Christmas Turkey in January

January Turkey

I won it as a Thanksgiving prize in a random drawing at work. It was called a “Willie Bird” – one of those free range turkeys that are so popular. Egad, my good man, all that extra freedom didn’t seem to do this Willie any good at the end of his day.

Well, I was visiting friends for Thanksgiving and they already had a bird. This was an 11 pounder. There’s only one of me. What would I do with him? I didn’t tell anyone I had never cooked a turkey before. I tried to give him away, but everybody already had their birds.

Miraculously, he fit in the apartment fridge freezer. I could always cook him for Christmas. Come Christmas, I was still sick as a dog with that flu. I barely had enough energy to make it to the kitchen, let alone cook a bird. I think I had chicken soup for Christmas dinner and went right back to bed.

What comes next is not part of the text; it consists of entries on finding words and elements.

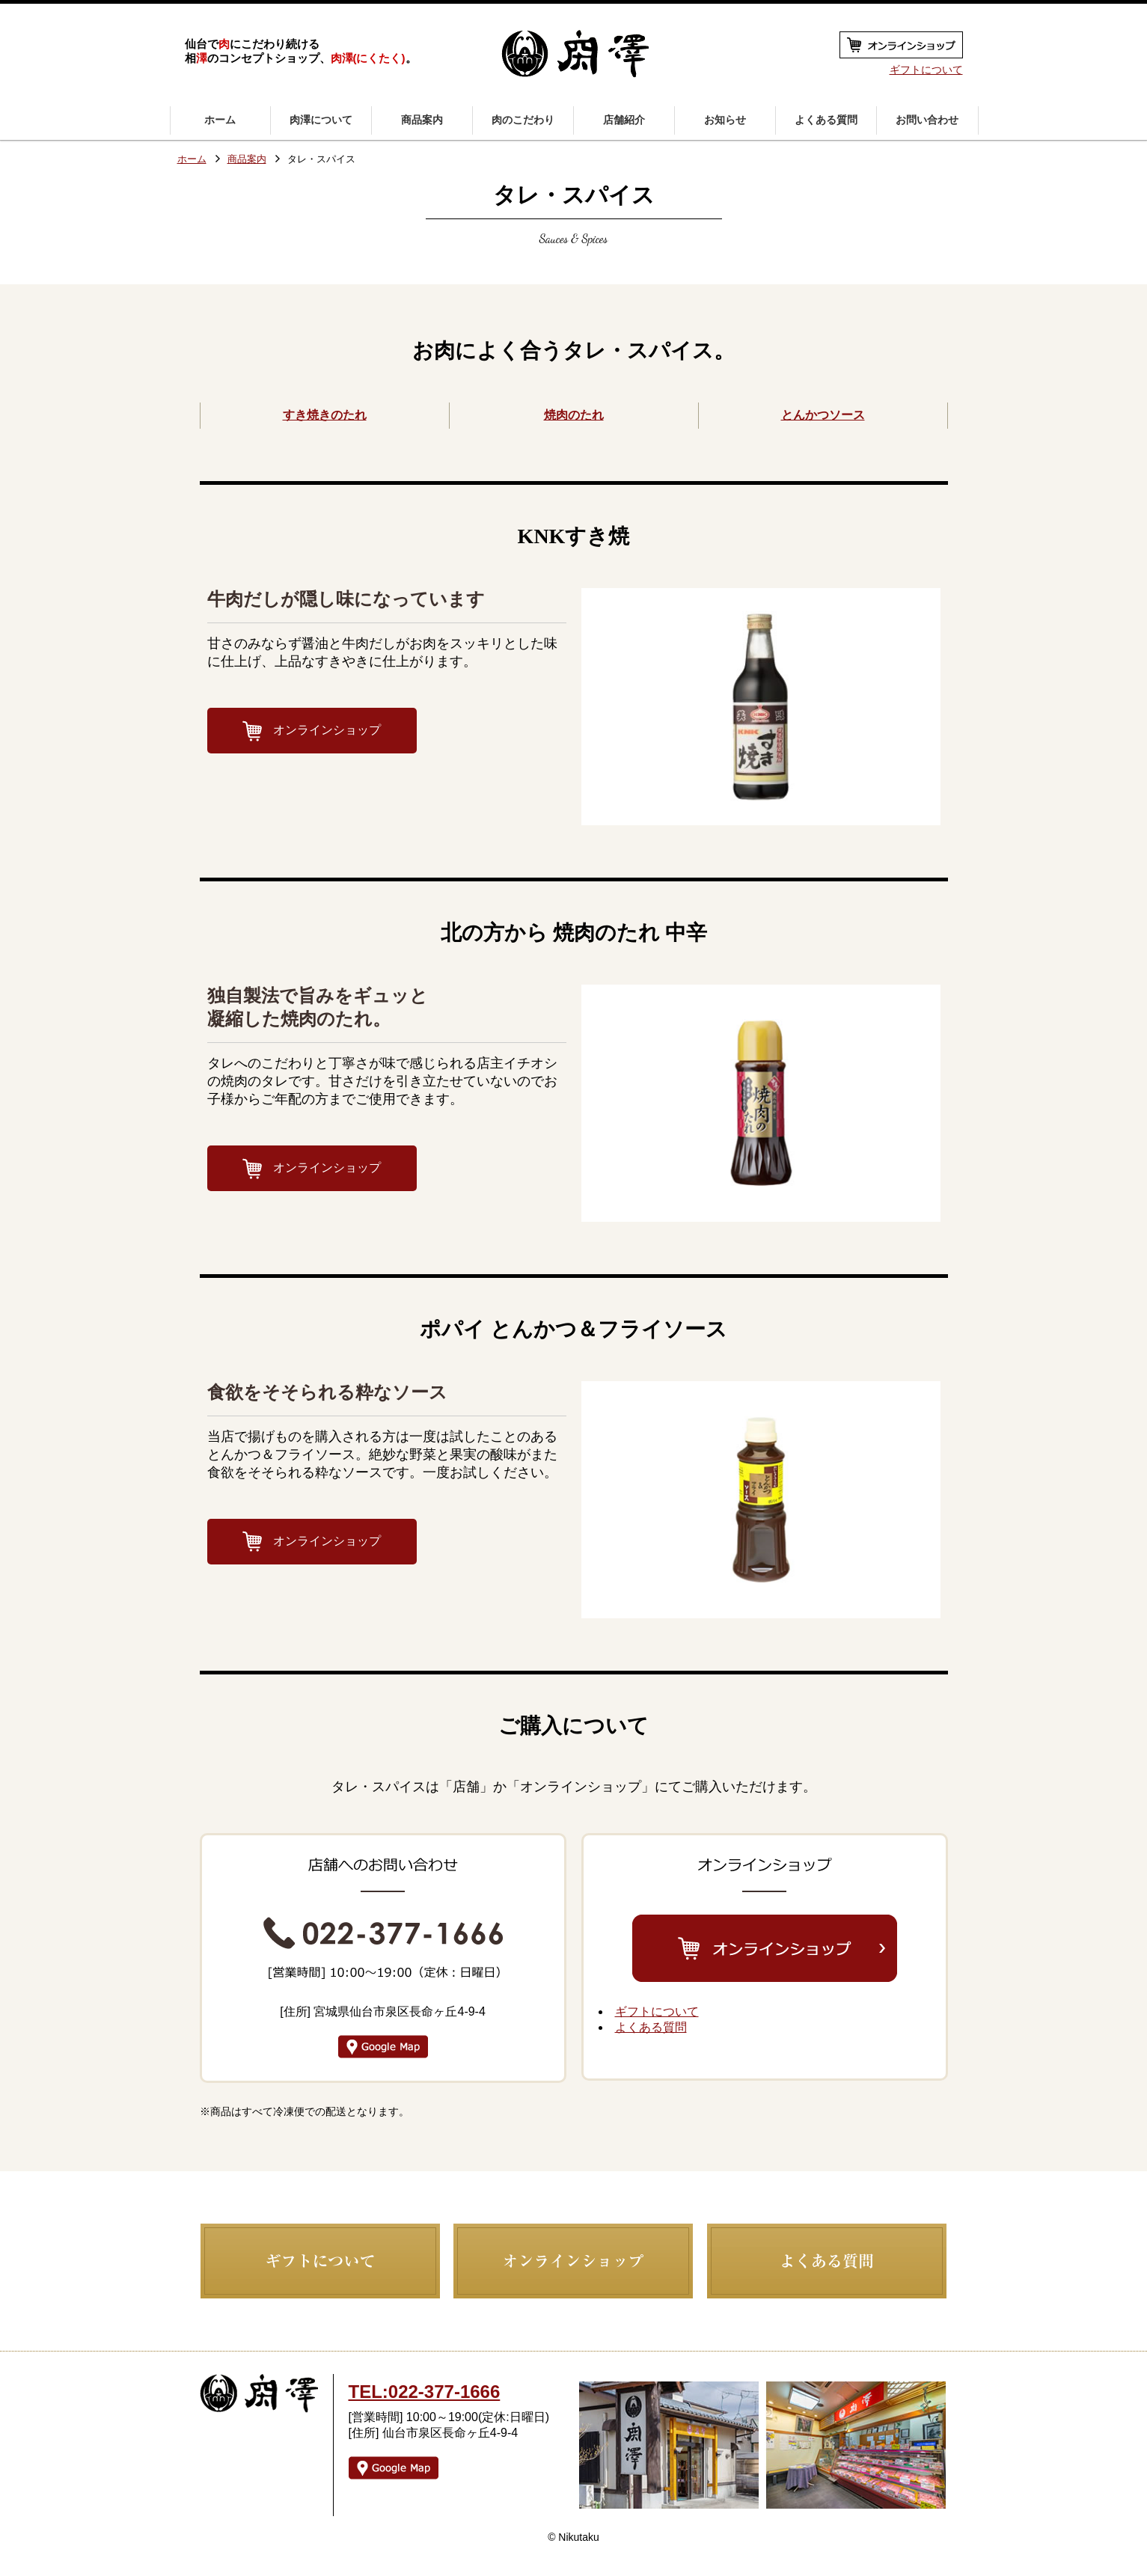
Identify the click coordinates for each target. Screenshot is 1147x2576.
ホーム (192, 160)
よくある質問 (651, 2027)
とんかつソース (823, 415)
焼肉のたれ (574, 415)
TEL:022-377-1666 (425, 2391)
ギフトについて (926, 70)
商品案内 (246, 160)
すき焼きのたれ (325, 415)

Friends at work prompted me. They chatted me up. If Mars rovers Spirit and Opportunity could roam the surface of the Red Planet for three years, Alex should be able to cook a turkey. Move it from the freezer to the fridge 3 days before you’re ready to cook it. Here, take this extra box of stuffing home. Buy an onion and some celery.

I read up on it in the cookbook. For an 11 pounder you want 325 degrees for 3-1/2 to 4-1/4 hours, with an internal temp of 185 when done. I made the stuffing but skipped the chopped celery. I washed the bird and removed all the stuff from the stuffing cavity. I didn’t know there was stuff up front too, but, no harm. I rubbed the bird down with olive oil and put the stuffing in the cavity, but didn’t pack it (the book says it expands, and it does). I had some aluminum nails (for potatoes) that I used to stitch up the cavity.

No roasting potatoes and carrots for the bottom of the pan. Good lord man, the bird alone is more than I can eat!

And the picture says it all. It roasted for four hours and went a little over 185 degrees. There was ample juice for gravy and I justed added pepper and flour and a lot of stirring. The bird sliced wonderfully. I served with a small side of leftover pasta. Outstanding meal!

I couldn’t say whether the free range bird is superior to the ordinary plumped kind, but that’s just because I don’t have a first-hand basis for comparison. Bob used to cook all the birds, and on the plate they all seem the same to me – tender, moist, delicious. I could have basted mine one more time. I think the olive oil browns without burnng better than the butter mixes I remember from days old. I did baste twice, just using the ample juices in the bottom of the pan.

Of course there’s the cleanup, the storage and such. Tomorrow I’ll slice up the 90% that’s left. Turkey dinner and turkey sandwiches for days and days! Good thing I REALLY like turkey!

I thought of Bob often as I cooked, and you know, it wasn’t sad – it was fun. I was doing what he used to love to do. When I finally carved up my Willie, I took the photo because Bob isn’t here to to bear witness – Alex actually cooked a turkey! I had a good laugh about that. And once, I thought I heard him laughing too. A Christmas Turkey on January 13th is certainly worth a smile or two. Especially when cooked by yours truly.